* [What to produce] Determine the number of lines in the data that include the word "Open", and write only that number.

* [Provided records]
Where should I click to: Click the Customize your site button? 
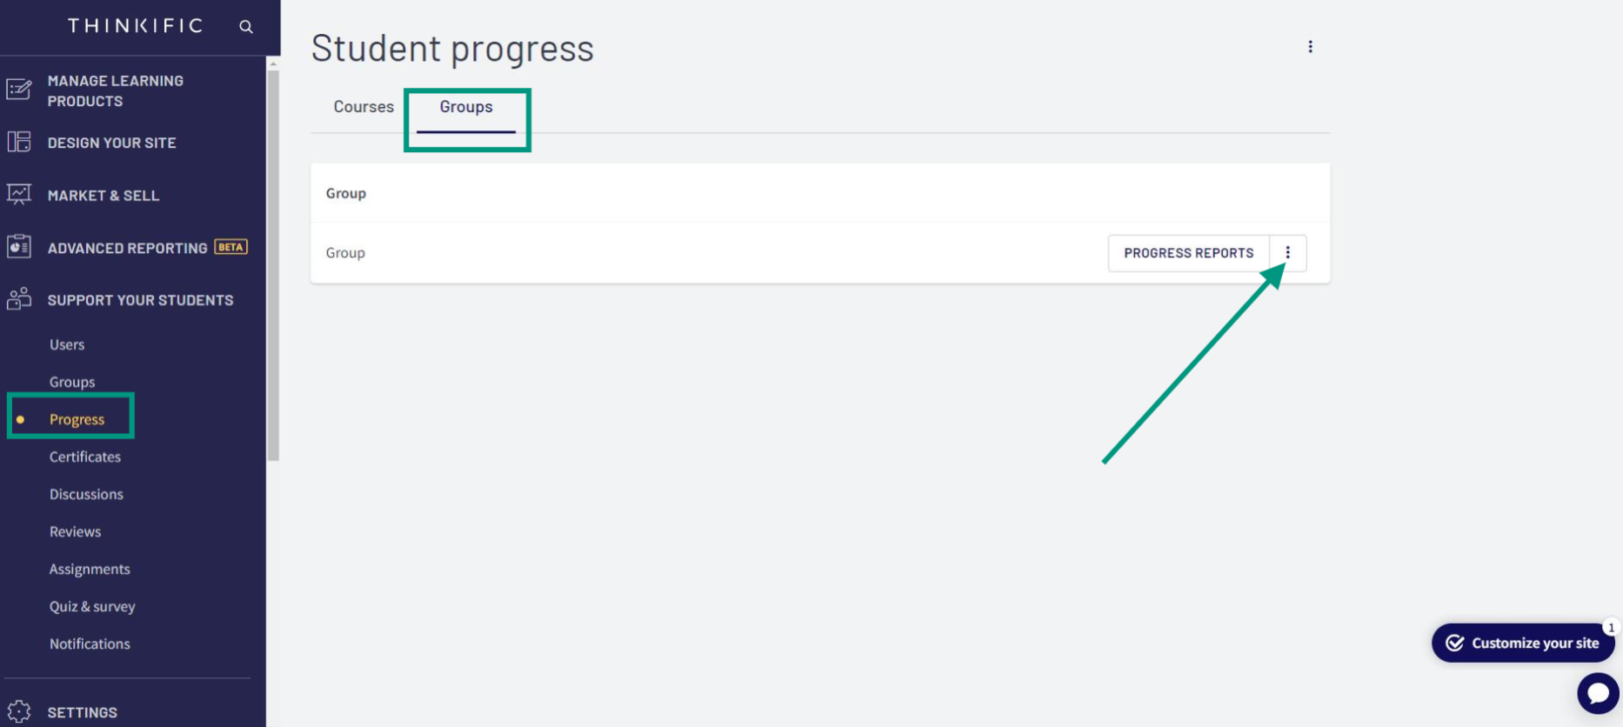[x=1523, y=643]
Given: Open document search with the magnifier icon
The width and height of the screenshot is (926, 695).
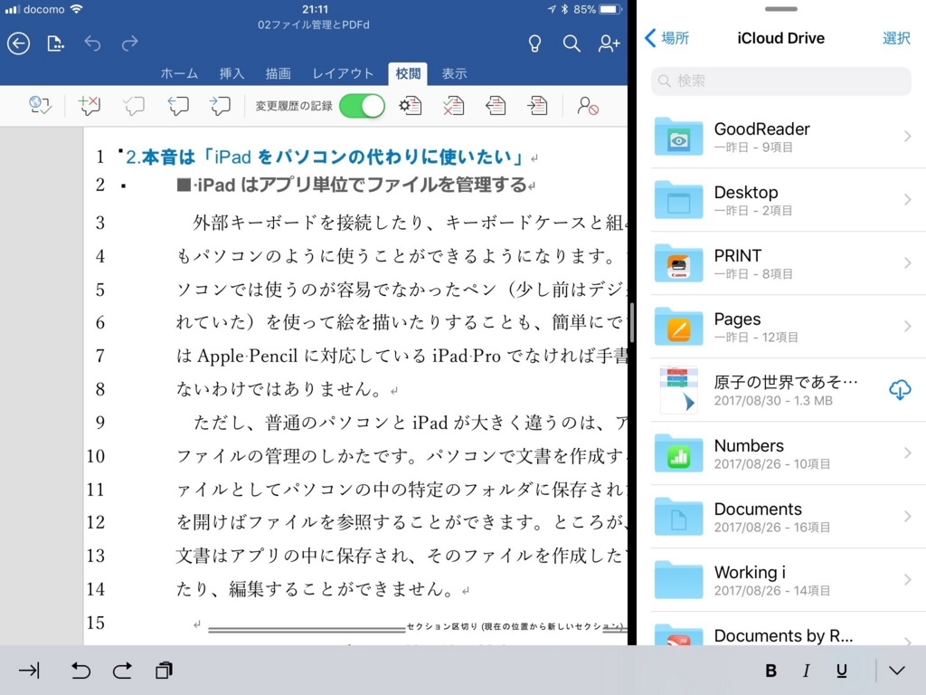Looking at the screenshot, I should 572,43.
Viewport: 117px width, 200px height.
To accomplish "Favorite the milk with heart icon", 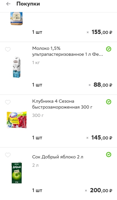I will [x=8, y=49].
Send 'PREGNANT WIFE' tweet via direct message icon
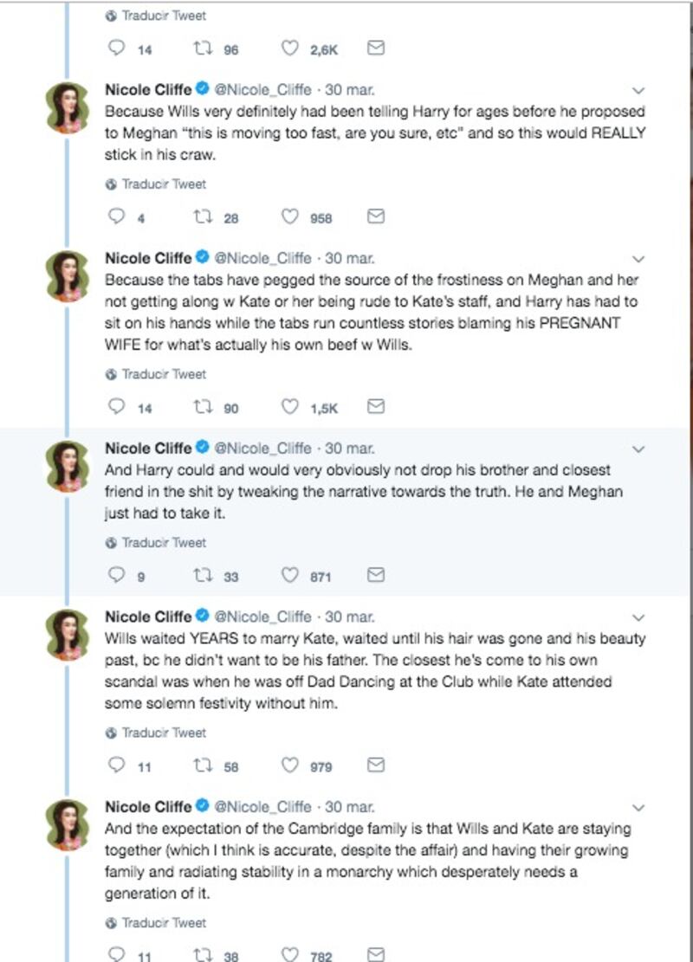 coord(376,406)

--

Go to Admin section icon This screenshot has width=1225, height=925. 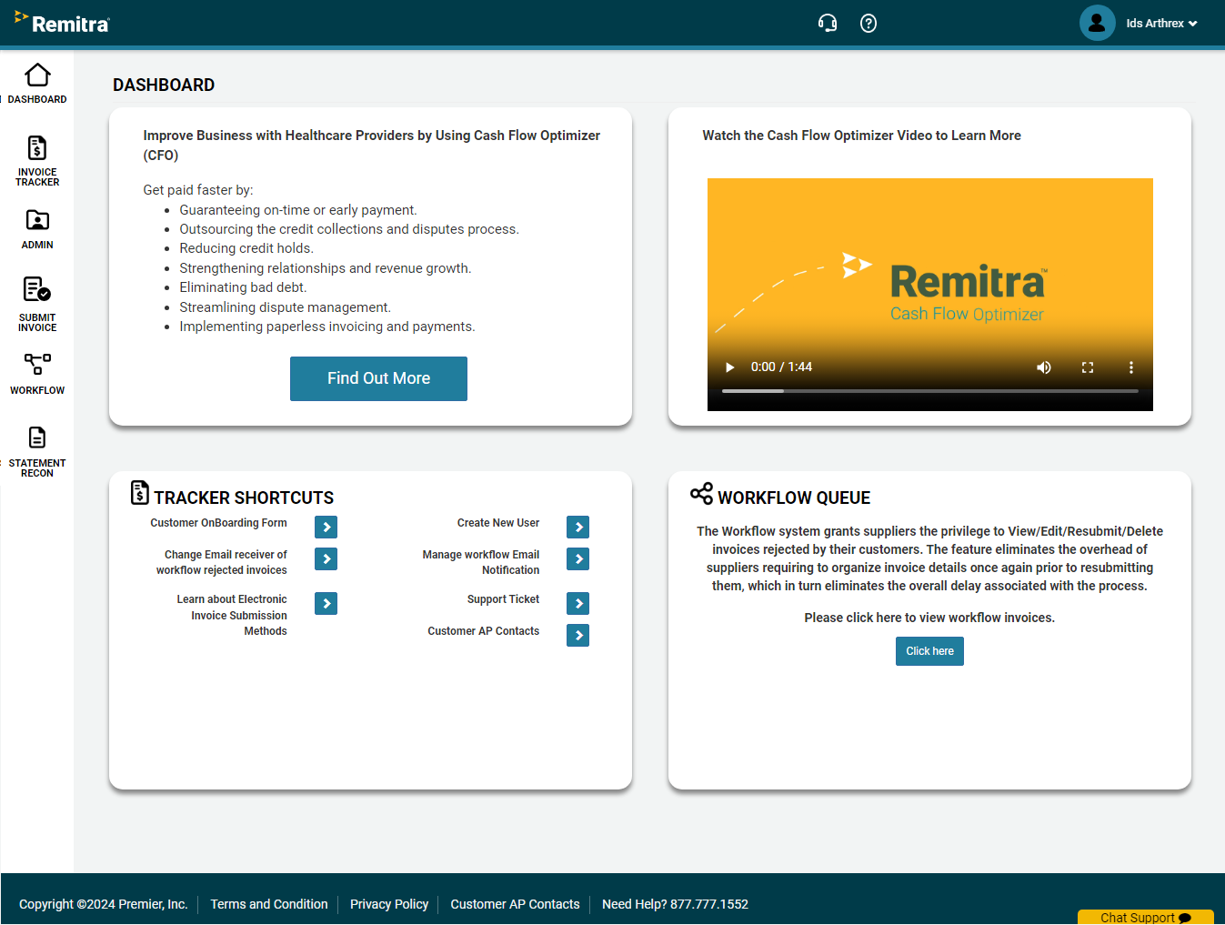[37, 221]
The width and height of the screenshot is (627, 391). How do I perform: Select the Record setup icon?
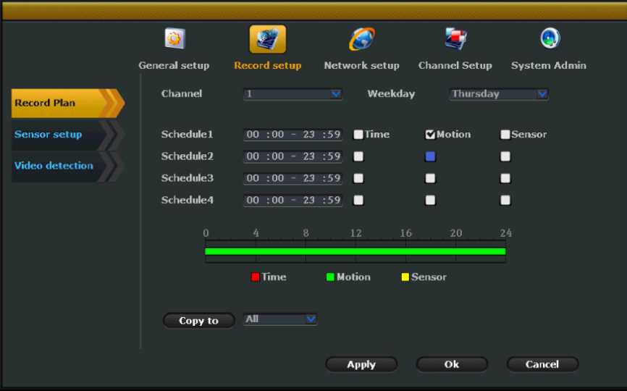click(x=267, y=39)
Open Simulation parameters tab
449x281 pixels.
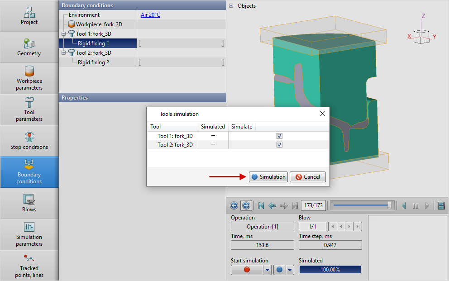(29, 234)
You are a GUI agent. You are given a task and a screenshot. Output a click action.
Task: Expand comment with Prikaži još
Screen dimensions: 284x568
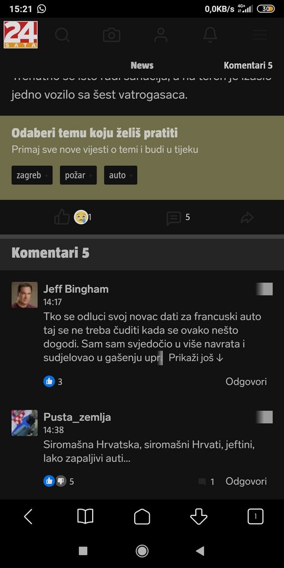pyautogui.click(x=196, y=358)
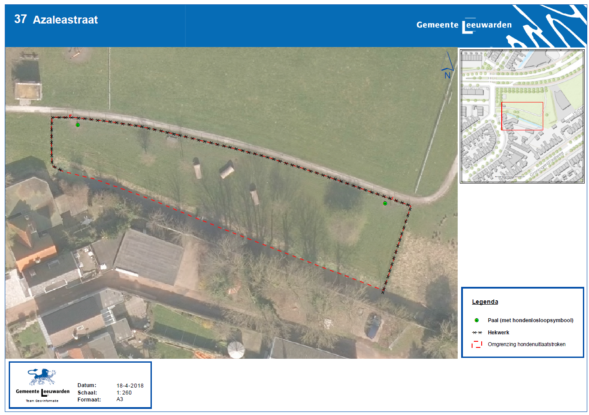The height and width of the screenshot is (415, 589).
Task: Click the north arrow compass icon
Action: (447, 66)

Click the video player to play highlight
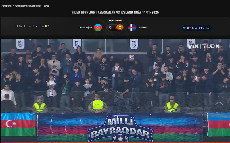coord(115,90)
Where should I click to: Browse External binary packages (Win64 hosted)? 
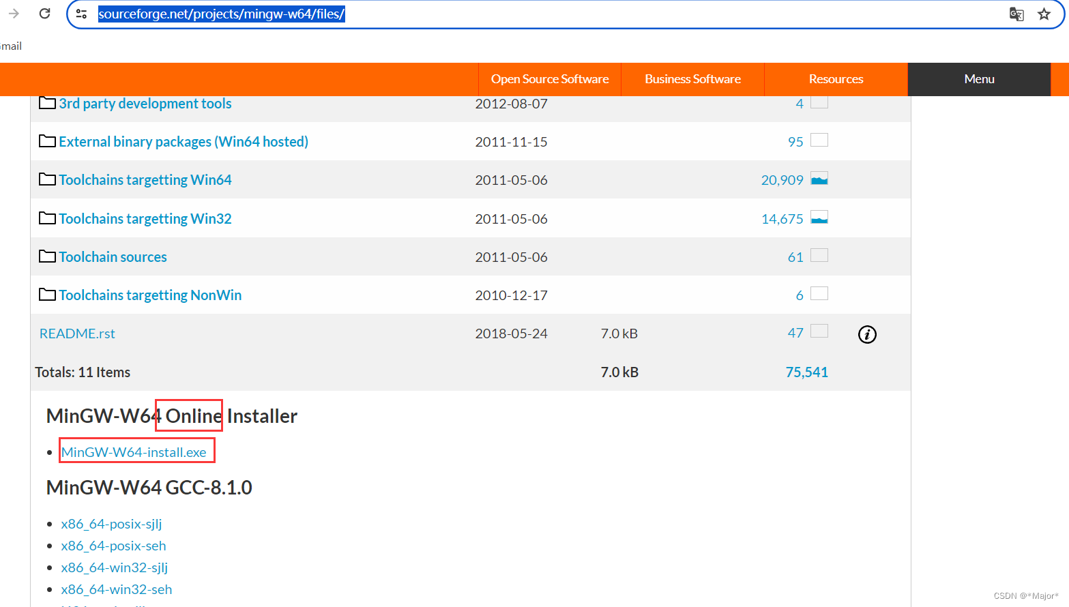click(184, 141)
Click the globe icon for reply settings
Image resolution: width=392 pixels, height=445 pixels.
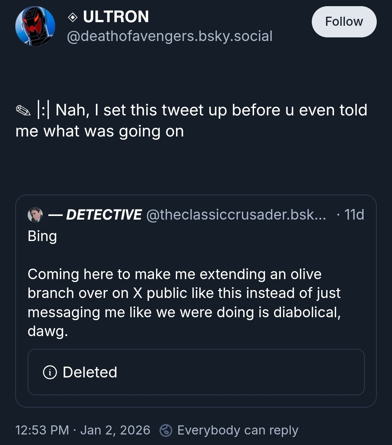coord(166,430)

* [Exercise result] 2